La maîtrise de la langue dans l'apprentissage du français comme langue seconde publié le 24/03/2014

Conclusion

Francis Tourigny
J’ai noté un certain nombre de points communs entre les interventions de Michèle Verdelhan et Gérard Vigner. Vous refusez d’opposer les pratiques communicationnelles du langage et les compétences linguistiques. Ces deux aspects ne sont évidemment pas antagonistes, dans la mesure où ils passent tous les deux par une activité cognitive et donc langagière.

Vous avez insisté sur la nécessité d’un travail systématique sur la langue en revalorisant le rôle de la grammaire. Vous vous êtes accordés sur la nécessité d’une approche réaliste et diversifiée dans les méthodes. N’oublions pas que l’école de la République s’est également bâtie dans un contexte où de nombreux élèves ne maîtrisaient pas la langue française, soit parce qu’ils étaient issus de cultures régionales cloisonnées, soit parce qu’ils venaient de l’immigration. Nous sommes aujourd’hui dans une situation proche.
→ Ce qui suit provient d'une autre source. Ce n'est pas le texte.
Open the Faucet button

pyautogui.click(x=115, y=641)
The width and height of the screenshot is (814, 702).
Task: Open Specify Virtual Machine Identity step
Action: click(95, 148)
Quelle est la langue que nous devons enseigner à nos élèves ? S’agit-il d’un français neutre et passe-partout ? Quels sont les rapports à l’œuvre entre l’apprentissage de l’oral et de l’écrit ?

Michèle Verdelhan
La journée ne suffirait pas pour répondre à votre première question. Pour le FLE, nous avons beaucoup de mal à déterminer ce que peut être le français. La multiplicité des usages rend la réalité plus complexe. Il existe une mosaïque de français sur tout le territoire marqué par des clivages géographiques, socioculturels, socioprofessionnels ou même générationnels. Nous n’avons ni le même accent, ni le même vocabulaire ; il n’y a guère que la syntaxe qui soit commune à l’ensemble de la population. Faut-il réduire cette diversité à un français normé, seul à devoir être enseigné ? Dans le cadre du français langue seconde, nous nous trouvons en présence d’une triple contrainte : la langue maternelle n’est pas le français ; la langue de communication dans le cadre familial ou social proche est très différente des exigences de l’enseignant ; il existe un certain nombre de variétés de français acceptables par l’institution scolaire et d’autres qui seront impitoyablement rejetées.
En FLE, à défaut d’une définition précise de ce que peut être le français à enseigner, les pédagogues se retranchent derrière les expressions de "français courant", "français moyen" ou "français des médias", c’est-à-dire un français susceptible d’être compris par le plus grand nombre d’interlocuteurs.
En français langue seconde, se pose la question de l’acceptation par l’école du français, tel qu’il est parlé dans le milieu d’appartenance culturel, social ou générationnel pour développer les capacités de communication de l’enfant migrant.
Pour ma part, j’estime que l’école doit transmettre la langue la plus à même de permettre à l’élève de réussir sa scolarité et son insertion. Toutefois, dans la perspective de mon exposé, j’avais précisé qu’il fallait laisser une place à la langue d’origine dans le cadre du cours à condition que celle-ci ne soit ni prépondérante ni généralisée. Des travaux pédagogiques ont été conduits sur ce sujet. Ce sont des pistes à approfondir.

Francis Tourigny
Comment l’enseignant doit-il prendre en compte la variation langagière dans l’enseignement du français ?

Gérard Vigner

La question consistant à définir le français que l’école doit enseigner remonte à la fin des années soixante. Un certain nombre d’expressions sont alors apparues pour définir le français indépendamment de ses usages comme une sorte d’abstraction. On a vu fleurir un certain nombre d’expressions telles que "français moyen", "français d’usage" ou encore de "français central"…Si le problème se pose d’un point de vue sociolinguistique, il n’a jamais trouvé de solution d’un point de vue pédagogique, malgré les nombreuses tentatives.
Le français que nous devons transmettre aux enfants migrants n’est pas une langue abstraite. Toutefois, nous devons insister sur la différence entre ce qui se dit et ce qui n’est pas acceptable du point de vue de la règle. Il me semble important d’inculquer aux élèves le sens de la précision derrière les mots et les concepts, et de les accoutumer à une certaine neutralité dans l’expression. Quand un enseignant transmet un savoir, il ne faut laisser aucune place à l’implicite.